JPS Board Extends Apthorpe’s Contract

At Tuesday’s board meeting where Jamestown Public Schools Superintendent Bret Apthorpe’s contract was extended, he also discussed ongoing initiatives to better the district that have been in works for more than a year.

Around this time last year, the board of education members held a retreat where they and Apthorpe discussed the best way forward for the district. Out of that meeting, spawned several ideas that would later become the initiatives Apthorpe presented. Those initiatives include an expanded summer literacy program, a physical plant maintenance plan, a survey of the current student climate and culture, a push to modernize courses and the creation of the Success Academy.

“At that retreat the board and I worked together on a direction forward for our community and our students,” Apthorpe said. “And I wanted to highlight to the board, because we’re about to go on another retreat, the work that’s been done since the last time we met.”

The district is anticipating 600-700 students in grades K-Fourth will be participating in the summer literacy program.

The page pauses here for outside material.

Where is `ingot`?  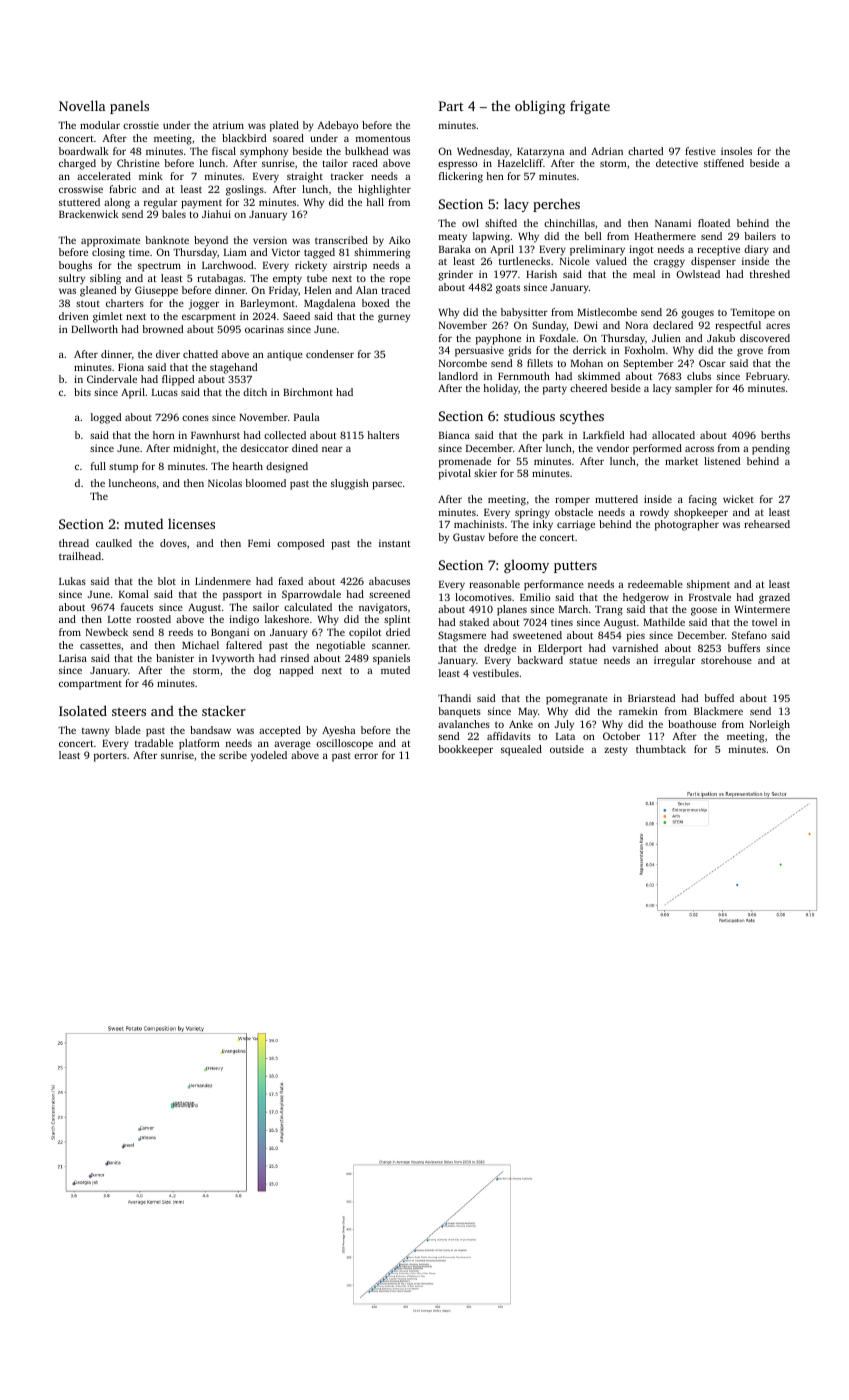
ingot is located at coordinates (641, 250).
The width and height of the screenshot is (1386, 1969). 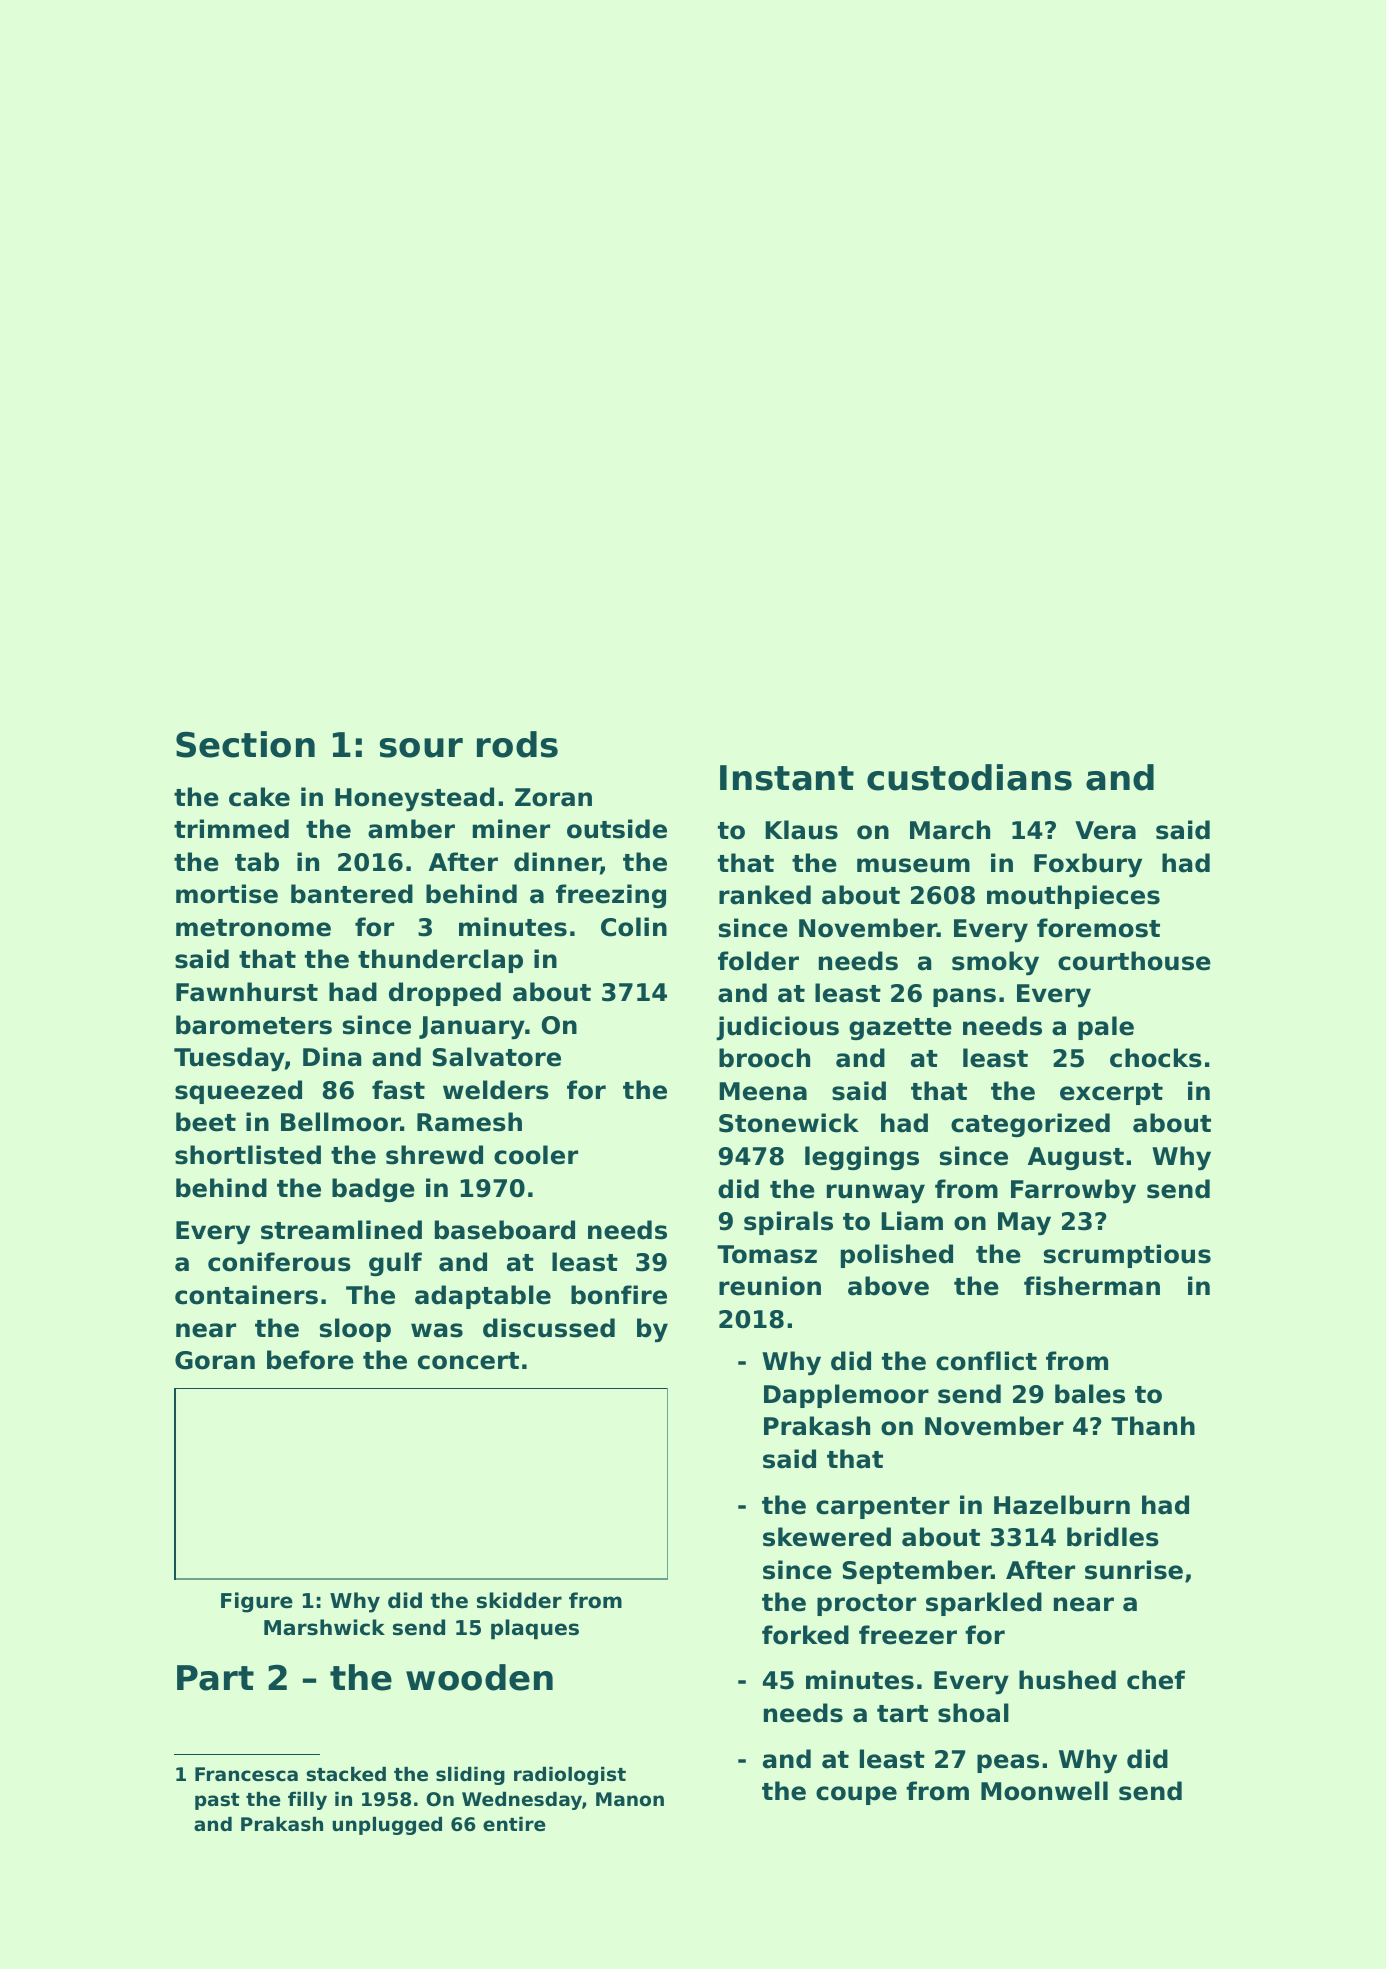 What do you see at coordinates (787, 778) in the screenshot?
I see `Instant` at bounding box center [787, 778].
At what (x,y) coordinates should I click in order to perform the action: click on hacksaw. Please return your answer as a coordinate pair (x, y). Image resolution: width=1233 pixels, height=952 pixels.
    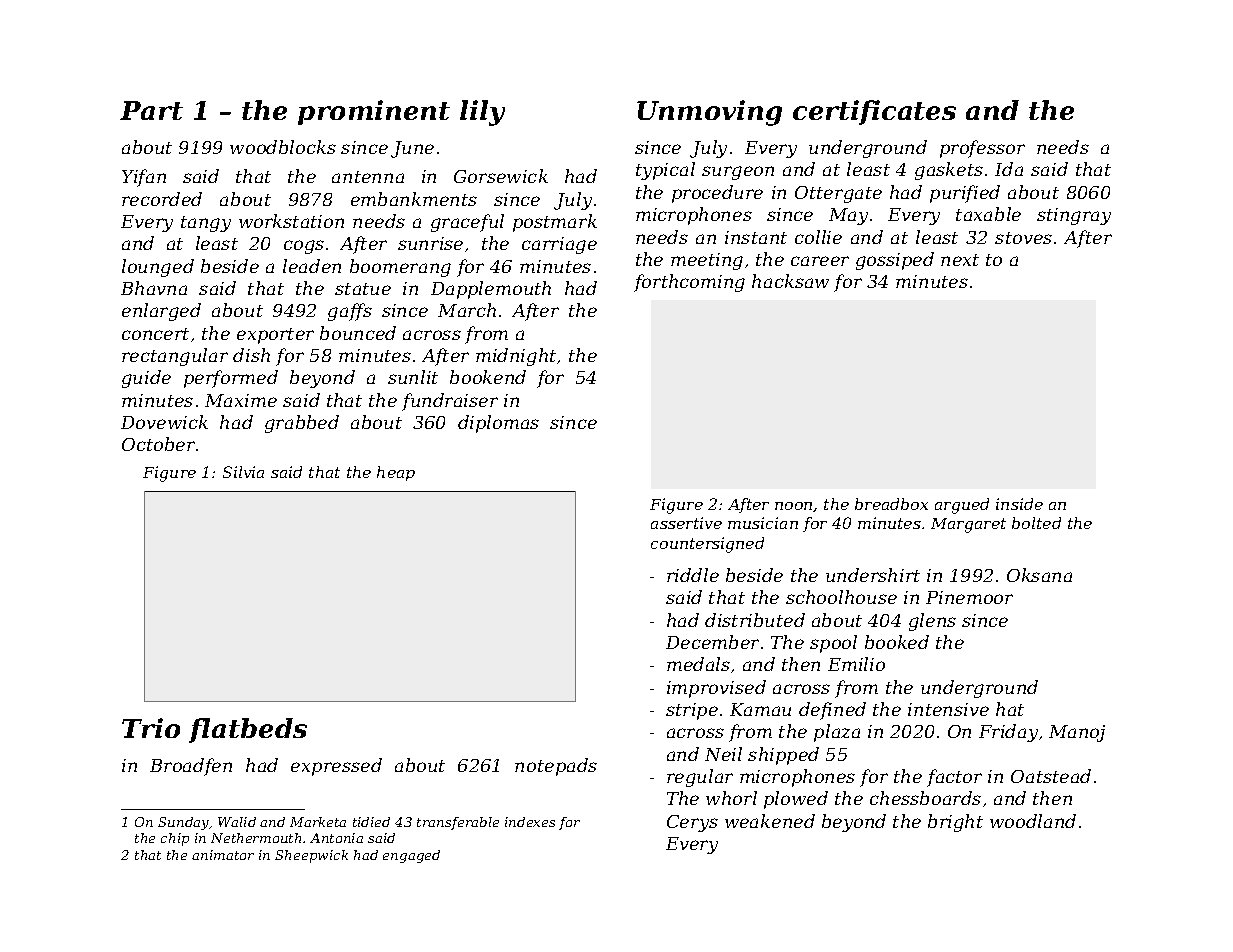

The program will provide transportation and food while the students receive two hours of literacy. Additional daily programming will be provided by the YMCA and the Boys and Girls Club. Other youth groups will provide field trips and other experiences.

The physical plant plan includes an upcoming building condition survey that will assess the needs of the district’s facilities. The plan will look to modernize administrative systems and identify long-term physical plants needs and develop a financial plan.

“That work is well underway,” Apthorpe said.

The survey of student climate and culture will look to promote extra curricular activities for students like athletics and music programs. The district will also be looking to align curriculum with the needs of colleges and the local labor market in order to modernize what it offers in terms of courses.

The Success Academy is scheduled to open in the fall in limited fashion and then gradually grow its reach. The school, housed in the former Rogers Elementary School building, will offers Career and Technical Education courses, Pre-Kindergarten classes and offer student and family support services.

With regards to Apthorpe’s contract extension, Paul Abbott, board president, said it was something both parties wanted. Apthorpe now will be under contract as the superintendent of schools through 2023, two years longer than previously agreed. The extension had some relation to the plans Apthorpe has helped manage within the district.

“We’ve been happy with the direction the district has been taking with the leadership that Bret (Apthorpe) has provided,” Abbott said.

“It was just a mutual agreement. Bret’s happy here. We’re happy with the work he’s doing and we’re excited about the plans he has in place. One of the ways to ensure that we continue to go in the right direction is to lock up our superintendent.”

In other news, the board approved the hire of a medical examiner, Dr. Stuart Dorfman. Dorfman will serve as the district medical inspector. His job will include preparing medical examinations under Education Law 913 that reviews an employee’s capacity to perform his or her duties.

“Whenever somebody’s mental health comes into question for their ability to perform their job in a public school, the school has the right with action by the board to have a professional psychiatrist do such sort of reviews,” Apthorpe said.

Apthorpe said these hires typically relate to personnel issues.